Opponents, like Margolis on Tuesday, point to the environmental damage that fracking for natural gas causes, the effect on homeowners whose property the pipeline would bisect, and the long-range impact of relying on another fossil fuel rather than focusing on renewable alternative energy sources.
Margolis said he hoped the city council would reconsider whether the gas pipeline “was the best thing for the city,” and instead “continue its search for alternative energy solutions.” He also urged aldermen to seek a citywide vote to determine if residents supported the project.
Margolis stated that:
• The city is making a “rushed decision” in favor of what historically is a “short-term fix” of cheaper gas, one that will “squeeze out greener alternatives.”
• “There is no guarantee” that natural gas will retain its current price advantage over other fossil fuels in the future as demand for the product rises to meet supply.
• “It’s hypocritical” for the state to allow a pipeline that will move fracked gas when Vermont bans the procedure.
• “It’s not neighborly” to support a pipeline that uses fracked gas when neighbors in surrounding towns will be affected by the pipeline and those living near fracking have had their groundwater polluted.
• The full environmental impact of fracking on groundwater and global warming has yet to be determined.
• “It’s kicking the can down the road,” which Margolis called the biggest problem. “You’re committing people who will be here in 100 years” to a project that will “supplant greener solutions,” he said. “The money clouds our judgment … When the Vergennes City Council (decides) to rescind their endorsement, I can assure you other towns will follow.”

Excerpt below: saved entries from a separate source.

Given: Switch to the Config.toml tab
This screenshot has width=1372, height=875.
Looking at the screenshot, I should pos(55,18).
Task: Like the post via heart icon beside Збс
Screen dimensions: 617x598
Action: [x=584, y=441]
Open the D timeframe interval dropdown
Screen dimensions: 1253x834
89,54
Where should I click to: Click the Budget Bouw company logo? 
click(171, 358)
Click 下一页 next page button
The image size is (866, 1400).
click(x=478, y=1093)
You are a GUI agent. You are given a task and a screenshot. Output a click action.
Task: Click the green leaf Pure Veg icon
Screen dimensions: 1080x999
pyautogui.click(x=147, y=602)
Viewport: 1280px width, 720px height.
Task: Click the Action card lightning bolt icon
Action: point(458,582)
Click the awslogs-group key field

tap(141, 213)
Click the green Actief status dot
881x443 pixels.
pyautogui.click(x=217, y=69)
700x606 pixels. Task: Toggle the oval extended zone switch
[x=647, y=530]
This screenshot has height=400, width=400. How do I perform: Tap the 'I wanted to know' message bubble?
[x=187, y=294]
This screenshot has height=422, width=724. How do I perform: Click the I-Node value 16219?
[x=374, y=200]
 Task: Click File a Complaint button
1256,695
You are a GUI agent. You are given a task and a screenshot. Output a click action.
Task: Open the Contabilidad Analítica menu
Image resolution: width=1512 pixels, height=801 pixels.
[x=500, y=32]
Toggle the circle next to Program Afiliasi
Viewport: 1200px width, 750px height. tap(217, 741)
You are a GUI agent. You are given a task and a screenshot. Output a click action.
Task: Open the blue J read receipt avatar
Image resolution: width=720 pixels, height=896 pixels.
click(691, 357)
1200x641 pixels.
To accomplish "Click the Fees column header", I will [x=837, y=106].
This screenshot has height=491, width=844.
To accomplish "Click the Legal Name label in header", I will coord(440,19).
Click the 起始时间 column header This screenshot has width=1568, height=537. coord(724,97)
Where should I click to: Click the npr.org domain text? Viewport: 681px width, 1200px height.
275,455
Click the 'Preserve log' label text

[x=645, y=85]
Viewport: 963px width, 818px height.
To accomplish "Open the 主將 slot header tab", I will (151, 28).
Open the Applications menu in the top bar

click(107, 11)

Mayor Bill Benton said aldermen haven’t seen “much of a backlash,” since issuing the letter of support, but he hoped those with feelings pro or con would speak to aldermen in the weeks to come.
“It would be nice to get a sense of what the community wants,” he said.
Benton did not rule out a referendum.
“I think that’s something we might discuss with our neighbors and friends,” he said.
Margolis hoped that was the case.
“A referendum would be a good place to start,” he said.
In other business at the Sept. 17 meeting, aldermen:
• Were told by City Manager Mel Hawley that subcontractor bids for the city’s new police station had come in under the $1.55 million budget, but only by about $75,000. “This is an extremely tight budget,” Hawley said, adding, “Hopefully, we won’t have to come to the board with any action.” That latter remark drew this response from Benton: “Holding your hat out, you mean?”
• Heard from Hawley that relocation of utility poles is holding up installation of solar arrays at and near the city’s sewer treatment plant. “I hope you see some activity there before your next meeting,” Hawley said.
• Heard from Benton that he would like to see a live webcam feed from city docks to allow boaters and city officials to know if there was room to dock there. City Clerk Joan Devine said she receives many calls during the summer from boaters wondering if there is room, and a web feed would be helpful.
• Were reminded by Hawley of the Sept. 19 public informational meeting on a proposed toddler playground to be held at 7 p.m. at Vergennes Union Elementary School. The city recreation committee will offer a look at a design for a playground that officials hope to site in the vacant space between the city pool and East Street. The committee hopes to create a final playground design and raise funds this winter, and then to break ground in the spring.